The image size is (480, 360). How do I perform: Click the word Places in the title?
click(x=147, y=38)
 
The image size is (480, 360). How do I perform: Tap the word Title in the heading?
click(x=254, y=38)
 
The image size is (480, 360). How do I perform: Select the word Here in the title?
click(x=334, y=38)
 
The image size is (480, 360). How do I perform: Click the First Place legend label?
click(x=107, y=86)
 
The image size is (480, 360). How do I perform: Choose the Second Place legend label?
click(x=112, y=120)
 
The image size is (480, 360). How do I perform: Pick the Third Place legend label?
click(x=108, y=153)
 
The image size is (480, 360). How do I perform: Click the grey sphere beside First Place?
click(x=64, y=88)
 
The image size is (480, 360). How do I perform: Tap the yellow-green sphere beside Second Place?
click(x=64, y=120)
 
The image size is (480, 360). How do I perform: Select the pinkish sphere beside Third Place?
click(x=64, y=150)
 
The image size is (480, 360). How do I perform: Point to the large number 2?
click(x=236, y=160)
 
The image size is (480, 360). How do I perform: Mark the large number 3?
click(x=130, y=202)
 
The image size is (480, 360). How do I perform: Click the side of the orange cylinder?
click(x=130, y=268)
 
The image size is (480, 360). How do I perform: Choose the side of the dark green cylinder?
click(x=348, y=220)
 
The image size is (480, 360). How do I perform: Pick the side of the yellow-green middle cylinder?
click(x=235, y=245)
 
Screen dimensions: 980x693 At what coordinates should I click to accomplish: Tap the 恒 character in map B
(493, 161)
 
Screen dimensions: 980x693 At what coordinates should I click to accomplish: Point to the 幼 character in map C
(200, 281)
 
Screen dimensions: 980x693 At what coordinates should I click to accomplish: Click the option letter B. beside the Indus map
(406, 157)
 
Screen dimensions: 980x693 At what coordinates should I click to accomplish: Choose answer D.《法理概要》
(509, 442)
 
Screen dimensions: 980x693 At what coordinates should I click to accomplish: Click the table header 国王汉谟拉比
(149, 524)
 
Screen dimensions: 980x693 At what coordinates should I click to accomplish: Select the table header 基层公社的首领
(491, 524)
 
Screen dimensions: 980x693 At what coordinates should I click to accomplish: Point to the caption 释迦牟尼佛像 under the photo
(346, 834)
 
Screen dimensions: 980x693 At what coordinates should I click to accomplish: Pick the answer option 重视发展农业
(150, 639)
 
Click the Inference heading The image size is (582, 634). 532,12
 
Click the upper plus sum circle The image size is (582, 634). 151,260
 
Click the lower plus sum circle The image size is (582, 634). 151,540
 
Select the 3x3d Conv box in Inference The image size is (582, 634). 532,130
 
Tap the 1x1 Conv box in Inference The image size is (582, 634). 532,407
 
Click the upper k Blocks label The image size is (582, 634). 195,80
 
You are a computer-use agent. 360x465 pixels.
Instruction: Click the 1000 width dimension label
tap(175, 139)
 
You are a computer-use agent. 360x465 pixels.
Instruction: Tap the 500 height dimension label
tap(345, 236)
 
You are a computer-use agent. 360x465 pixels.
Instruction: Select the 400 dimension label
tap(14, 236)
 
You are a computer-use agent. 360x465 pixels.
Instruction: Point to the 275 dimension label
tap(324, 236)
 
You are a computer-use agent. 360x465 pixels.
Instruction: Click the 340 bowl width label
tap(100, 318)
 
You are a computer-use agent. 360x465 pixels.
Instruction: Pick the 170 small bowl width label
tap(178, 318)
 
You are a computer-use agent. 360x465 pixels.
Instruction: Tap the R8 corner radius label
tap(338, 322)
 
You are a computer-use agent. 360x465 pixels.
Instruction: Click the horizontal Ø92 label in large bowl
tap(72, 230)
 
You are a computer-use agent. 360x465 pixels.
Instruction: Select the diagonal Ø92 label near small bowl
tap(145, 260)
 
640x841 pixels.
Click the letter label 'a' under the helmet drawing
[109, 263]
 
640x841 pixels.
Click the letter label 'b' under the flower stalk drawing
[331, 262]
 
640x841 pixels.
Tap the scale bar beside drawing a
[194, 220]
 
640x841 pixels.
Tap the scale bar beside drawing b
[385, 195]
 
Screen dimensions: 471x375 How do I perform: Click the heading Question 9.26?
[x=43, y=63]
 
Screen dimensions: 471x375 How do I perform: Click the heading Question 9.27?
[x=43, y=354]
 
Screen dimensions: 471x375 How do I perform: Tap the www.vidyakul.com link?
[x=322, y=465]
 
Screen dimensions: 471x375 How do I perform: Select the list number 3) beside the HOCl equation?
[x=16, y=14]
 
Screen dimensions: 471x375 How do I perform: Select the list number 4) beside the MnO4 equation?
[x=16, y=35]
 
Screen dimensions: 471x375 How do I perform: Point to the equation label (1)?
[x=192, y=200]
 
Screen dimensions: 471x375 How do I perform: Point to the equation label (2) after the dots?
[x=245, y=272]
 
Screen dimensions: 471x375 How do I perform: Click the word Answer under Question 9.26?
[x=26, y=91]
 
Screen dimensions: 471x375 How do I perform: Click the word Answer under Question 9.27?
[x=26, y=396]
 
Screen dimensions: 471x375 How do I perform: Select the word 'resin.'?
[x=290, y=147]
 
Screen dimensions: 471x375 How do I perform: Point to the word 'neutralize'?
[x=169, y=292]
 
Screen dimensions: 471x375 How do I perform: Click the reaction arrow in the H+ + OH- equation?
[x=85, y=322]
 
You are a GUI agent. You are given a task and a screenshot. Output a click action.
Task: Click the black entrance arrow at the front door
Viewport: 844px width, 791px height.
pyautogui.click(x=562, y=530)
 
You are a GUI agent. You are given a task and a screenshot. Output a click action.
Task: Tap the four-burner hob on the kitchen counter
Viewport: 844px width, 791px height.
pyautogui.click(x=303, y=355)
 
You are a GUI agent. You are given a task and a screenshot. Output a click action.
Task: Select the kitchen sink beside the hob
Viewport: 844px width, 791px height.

Exercise: Revise the data above by replacing every "How do I perform" with "How can I do", and leave everything else unchanged.

Expected answer:
The image size is (480, 360). How can I do: Click the word Places in the title?
click(x=147, y=38)
 
The image size is (480, 360). How can I do: Tap the word Title in the heading?
click(x=254, y=38)
 
The image size is (480, 360). How can I do: Select the word Here in the title?
click(x=334, y=38)
 
The image size is (480, 360). How can I do: Click the First Place legend label?
click(x=107, y=86)
 
The image size is (480, 360). How can I do: Choose the Second Place legend label?
click(x=112, y=120)
 
The image size is (480, 360). How can I do: Pick the Third Place legend label?
click(x=108, y=153)
 
The image size is (480, 360). How can I do: Click the grey sphere beside First Place?
click(x=64, y=88)
 
The image size is (480, 360). How can I do: Tap the yellow-green sphere beside Second Place?
click(x=64, y=120)
 
The image size is (480, 360). How can I do: Select the pinkish sphere beside Third Place?
click(x=64, y=150)
 
The image size is (480, 360). How can I do: Point to the large number 2?
click(x=236, y=160)
 
The image size is (480, 360). How can I do: Mark the large number 3?
click(x=130, y=202)
 
The image size is (480, 360). How can I do: Click the side of the orange cylinder?
click(x=130, y=268)
 
The image size is (480, 360). How can I do: Choose the side of the dark green cylinder?
click(x=348, y=220)
 
The image size is (480, 360). How can I do: Pick the side of the yellow-green middle cylinder?
click(x=235, y=245)
 
Screen dimensions: 980x693 At what coordinates should I click to accomplish: Tap the 恒 character in map B
(493, 161)
 
Screen dimensions: 980x693 At what coordinates should I click to accomplish: Point to the 幼 character in map C
(200, 281)
 
Screen dimensions: 980x693 At what coordinates should I click to accomplish: Click the option letter B. beside the Indus map
(406, 157)
 
Screen dimensions: 980x693 At what coordinates should I click to accomplish: Choose answer D.《法理概要》
(509, 442)
 
Screen dimensions: 980x693 At what coordinates should I click to accomplish: Click the table header 国王汉谟拉比
(149, 524)
 
Screen dimensions: 980x693 At what coordinates should I click to accomplish: Select the table header 基层公社的首领
(491, 524)
 
Screen dimensions: 980x693 At what coordinates should I click to accomplish: Point to the caption 释迦牟尼佛像 under the photo
(346, 834)
 
Screen dimensions: 980x693 At what coordinates should I click to accomplish: Pick the answer option 重视发展农业
(150, 639)
 
Click the Inference heading The image size is (582, 634). 532,12
 
Click the upper plus sum circle The image size is (582, 634). 151,260
 
Click the lower plus sum circle The image size is (582, 634). 151,540
 
Select the 3x3d Conv box in Inference The image size is (582, 634). 532,130
 
Tap the 1x1 Conv box in Inference The image size is (582, 634). 532,407
 
Click the upper k Blocks label The image size is (582, 634). 195,80
 
You are a computer-use agent. 360x465 pixels.
Instruction: Click the 1000 width dimension label
tap(175, 139)
 
You are a computer-use agent. 360x465 pixels.
Instruction: Tap the 500 height dimension label
tap(345, 236)
 
You are a computer-use agent. 360x465 pixels.
Instruction: Select the 400 dimension label
tap(14, 236)
 
You are a computer-use agent. 360x465 pixels.
Instruction: Point to the 275 dimension label
tap(324, 236)
 
You are a computer-use agent. 360x465 pixels.
Instruction: Click the 340 bowl width label
tap(100, 318)
 
You are a computer-use agent. 360x465 pixels.
Instruction: Pick the 170 small bowl width label
tap(178, 318)
 
You are a computer-use agent. 360x465 pixels.
Instruction: Tap the R8 corner radius label
tap(338, 322)
 
You are a computer-use agent. 360x465 pixels.
Instruction: Click the horizontal Ø92 label in large bowl
tap(72, 230)
 
You are a computer-use agent. 360x465 pixels.
Instruction: Select the diagonal Ø92 label near small bowl
tap(145, 260)
 
640x841 pixels.
Click the letter label 'a' under the helmet drawing
[109, 263]
 
640x841 pixels.
Click the letter label 'b' under the flower stalk drawing
[331, 262]
 
640x841 pixels.
Tap the scale bar beside drawing a
[194, 220]
 
640x841 pixels.
Tap the scale bar beside drawing b
[385, 195]
 
Screen dimensions: 471x375 How can I do: Click the heading Question 9.26?
[x=43, y=63]
 
Screen dimensions: 471x375 How can I do: Click the heading Question 9.27?
[x=43, y=354]
 
Screen dimensions: 471x375 How can I do: Tap the www.vidyakul.com link?
[x=322, y=465]
 
Screen dimensions: 471x375 How can I do: Select the list number 3) beside the HOCl equation?
[x=16, y=14]
 
Screen dimensions: 471x375 How can I do: Select the list number 4) beside the MnO4 equation?
[x=16, y=35]
 
Screen dimensions: 471x375 How can I do: Point to the equation label (1)?
[x=192, y=200]
 
Screen dimensions: 471x375 How can I do: Point to the equation label (2) after the dots?
[x=245, y=272]
 
Screen dimensions: 471x375 How can I do: Click the word Answer under Question 9.26?
[x=26, y=91]
 
Screen dimensions: 471x375 How can I do: Click the word Answer under Question 9.27?
[x=26, y=396]
 
Screen dimensions: 471x375 How can I do: Select the word 'resin.'?
[x=290, y=147]
 
Screen dimensions: 471x375 How can I do: Point to the word 'neutralize'?
[x=169, y=292]
 
Screen dimensions: 471x375 How can I do: Click the reaction arrow in the H+ + OH- equation?
[x=85, y=322]
 
You are a GUI agent. You are given a task and a screenshot. Output a click action.
Task: Click the black entrance arrow at the front door
Viewport: 844px width, 791px height.
pyautogui.click(x=562, y=530)
 
You are a GUI agent. You are given a task and a screenshot. Output a click action.
Task: Tap the four-burner hob on the kitchen counter
Viewport: 844px width, 791px height.
pyautogui.click(x=303, y=355)
 
You are a GUI agent. You are given a task and a screenshot. Output a click action.
Task: Select the kitchen sink beside the hob
Viewport: 844px width, 791px height.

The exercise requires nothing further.